■ TUGAS ANDA: Buatlah ringkasan teks tentang otak, hati, dan sikap berikut dalam dua kalimat.

Emang ya otak dan sikap itu
berbanding lurus. Kalo orang yang terbiasa menggunakan otaknya, dalam bersikap
pun dia mampu berpikir. Mana yang benar dan mana yang salah. Mana yang baik dan
mana yang buruk.
Hati dan kelakuan pun juga
demikian berbanding lurusnya. Orang yang dengan bijak menggunakan hatinya,
tanpa berpikir pun ia mampu menentukan mana kelakuan yang benar dan mana yang
salah. Mana yang baik dan mana yang buruk.
Otakku selalu menolak ketika
aku disalahkan dalam kondisi aku tidak bersalah. Mungkin karena perasaan yang
kesal dituduh bersalah.
Misalnya saja anak kecil yang
dengan sok taunya bersikap menyebalkan di depan gang dekat kos waktu itu.
Dengan nggak sopannya menyuruh turun dengan bentakan. Padahal aku sudah tau
aturan itu karena memang sering lewat situ dan memang saat itu aku sedang berhenti karena bersiap turun. Aku jelas
langsung mengomel dan menatap kejam pada anak itu hingga dia lapor ke orang tuanya. Trs knp?
Atau bapak-bapak tukang becak
yang membelok tanpa mengerem, padahal di depannya ada aku yang jalan ke kos dan
di depanku banyak anak SD berjalan baru pulang sekolah. Dan dengan seenaknya
bapak itu malah mengomel karena kami berjalan nggak lihat becak di belakang. Memangnya aku dan anak-anak SD itu jalan sambil
pegang spion? Aku jelas nggak terima, langsung mengomeli balik. Jelas-jelas
kita jalan udah di pinggir, dia yang lewat langsung nyelonong gitu aja dan kita
yang harus ngalah. Bahkan aku sempatkan mengomeli lagi ketika bapak itu
berpapasan denganku ketika ia putar balik.

■ INFORMASI YANG DIBERIKAN:

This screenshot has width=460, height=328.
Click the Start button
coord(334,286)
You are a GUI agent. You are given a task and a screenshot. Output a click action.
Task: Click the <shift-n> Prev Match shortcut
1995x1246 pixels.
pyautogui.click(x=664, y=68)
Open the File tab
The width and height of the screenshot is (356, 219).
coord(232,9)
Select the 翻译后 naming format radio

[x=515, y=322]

■ JAWABAN: Teks ini menyatakan bahwa otak berbanding lurus dengan sikap dan hati berbanding lurus dengan kelakuan, sehingga orang yang menggunakan keduanya mampu membedakan mana yang benar dan salah serta mana yang baik dan buruk. Penulis mengaku otaknya selalu menolak ketika disalahkan padahal tidak bersalah, seperti saat dibentak seorang anak kecil di depan gang dekat kos dan saat diomeli tukang becak yang membelok tanpa mengerem, lalu penulis mengomel balik kepada keduanya.